After more than 20 years as an independent school parent and nearly as long serving as a trustee across nonprofit, for-profit, and cooperative schools, I’ve seen the full gamut of boardroom behavior. I’ve come to understand that much of the unproductive behavior we hear about boards is rarely ill-intentioned; more often it stems from trustees being underprepared for the realities of school leadership.
That became clear to me in a new way when, after serving 13 years as a trustee at a cooperative independent school, I began a second career as a senior communications leader at a different pre-K–8 school. Overnight, I found myself on the other side of the boardroom table, answering questions from my boss’s bosses. Comments I might once have made easily as a trustee now landed as unproductively critical or simply unworkable given real constraints on time, resources, and strategy.

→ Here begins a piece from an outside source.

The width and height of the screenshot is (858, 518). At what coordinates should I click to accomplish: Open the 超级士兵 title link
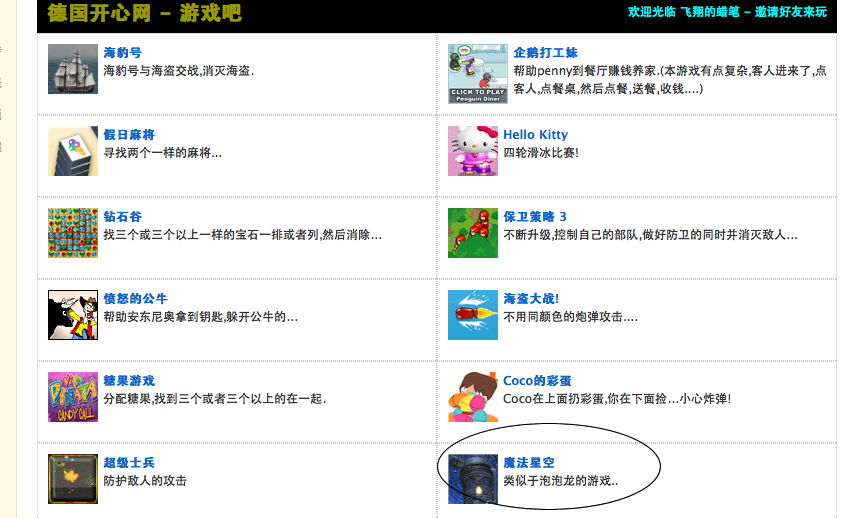tap(129, 463)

As a school trustee, I had weighed in on teachers’ working conditions or challenged the admissions process without truly understanding what it takes to run a school day to day. I was reminded of this again this past year when I joined the board of the Council for the Advancement and Support of Education (CASE), which serves advancement professionals across colleges, universities, and independent schools. The scope and complexity of issues are far greater than anything I’ve encountered before—and while my decades of experience in schools have been valuable, they are not enough. Many independent school trustees will recognize this dynamic: Professional expertise in finance, law, real estate, or accounting can add real value to certain aspects of board work. But on its own, it’s not sufficient.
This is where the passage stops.